## Raw data
Segment Open

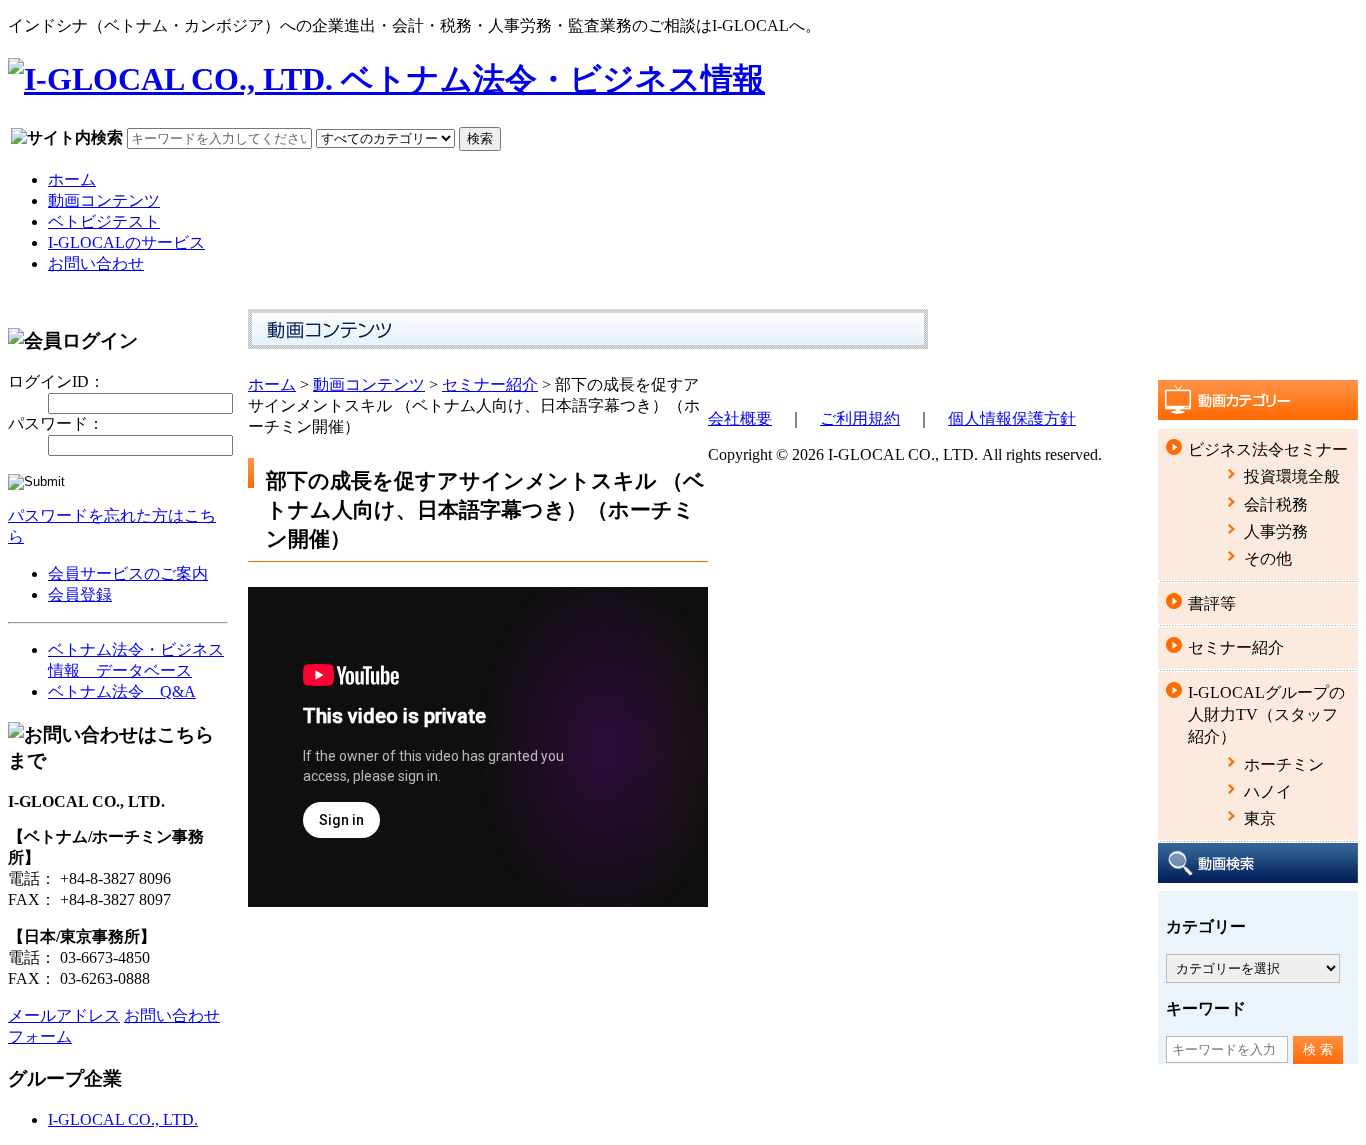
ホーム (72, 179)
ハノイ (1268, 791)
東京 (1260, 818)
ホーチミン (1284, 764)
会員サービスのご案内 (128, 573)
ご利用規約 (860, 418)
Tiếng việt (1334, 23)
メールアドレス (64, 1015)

Segment Closed
Segment Open

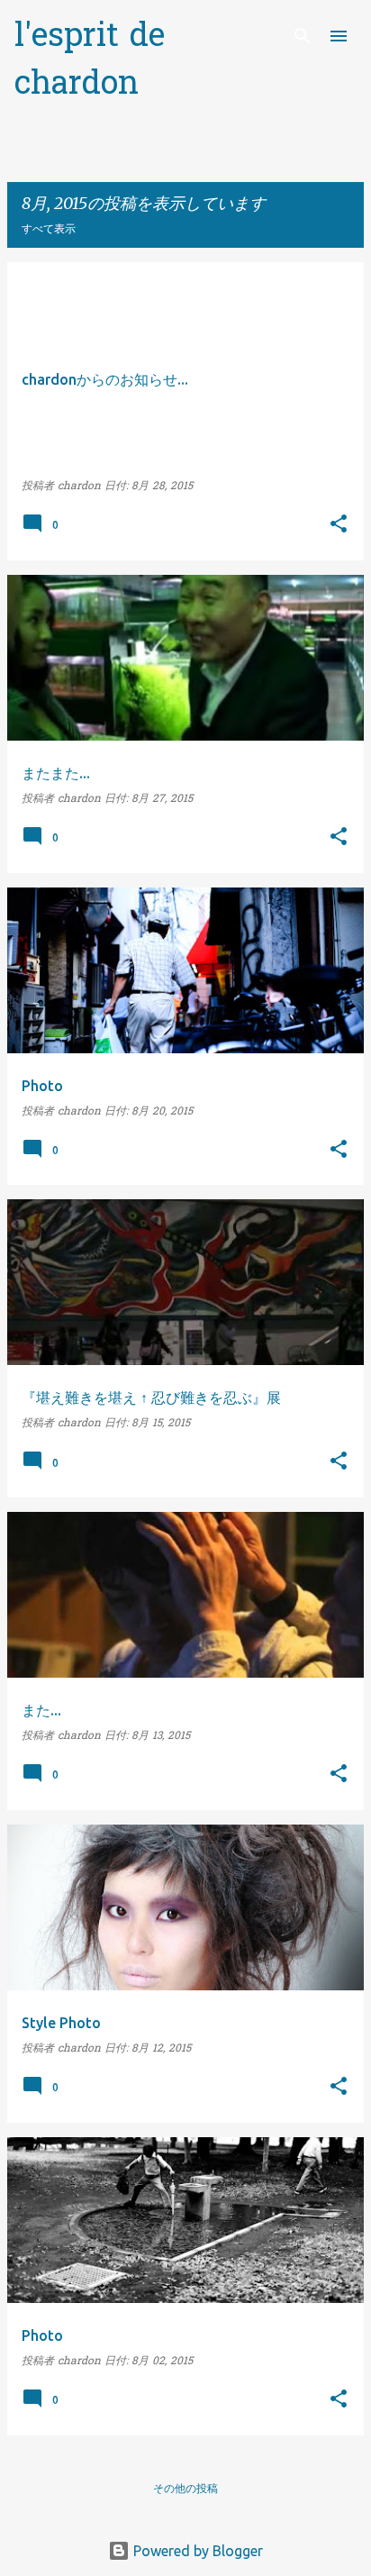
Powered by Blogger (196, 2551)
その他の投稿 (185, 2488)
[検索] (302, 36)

Segment Closed
Segment Open

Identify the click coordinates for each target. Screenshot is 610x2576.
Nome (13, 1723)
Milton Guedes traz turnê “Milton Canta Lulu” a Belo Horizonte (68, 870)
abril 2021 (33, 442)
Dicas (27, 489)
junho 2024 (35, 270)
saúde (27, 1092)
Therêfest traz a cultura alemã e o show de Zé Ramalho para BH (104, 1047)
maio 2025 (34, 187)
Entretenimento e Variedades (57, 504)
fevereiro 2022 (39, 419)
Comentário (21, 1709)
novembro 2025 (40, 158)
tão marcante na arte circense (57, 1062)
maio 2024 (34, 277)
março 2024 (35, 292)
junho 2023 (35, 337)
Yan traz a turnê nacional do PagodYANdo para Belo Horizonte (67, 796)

Segment Closed

## Requirement
Working through the records, find each line containing the word "Belo" and copy it.

## Task response
Milton Guedes traz turnê “Milton Canta Lulu” a Belo Horizonte (68, 870)
Yan traz a turnê nacional do PagodYANdo para Belo Horizonte (67, 796)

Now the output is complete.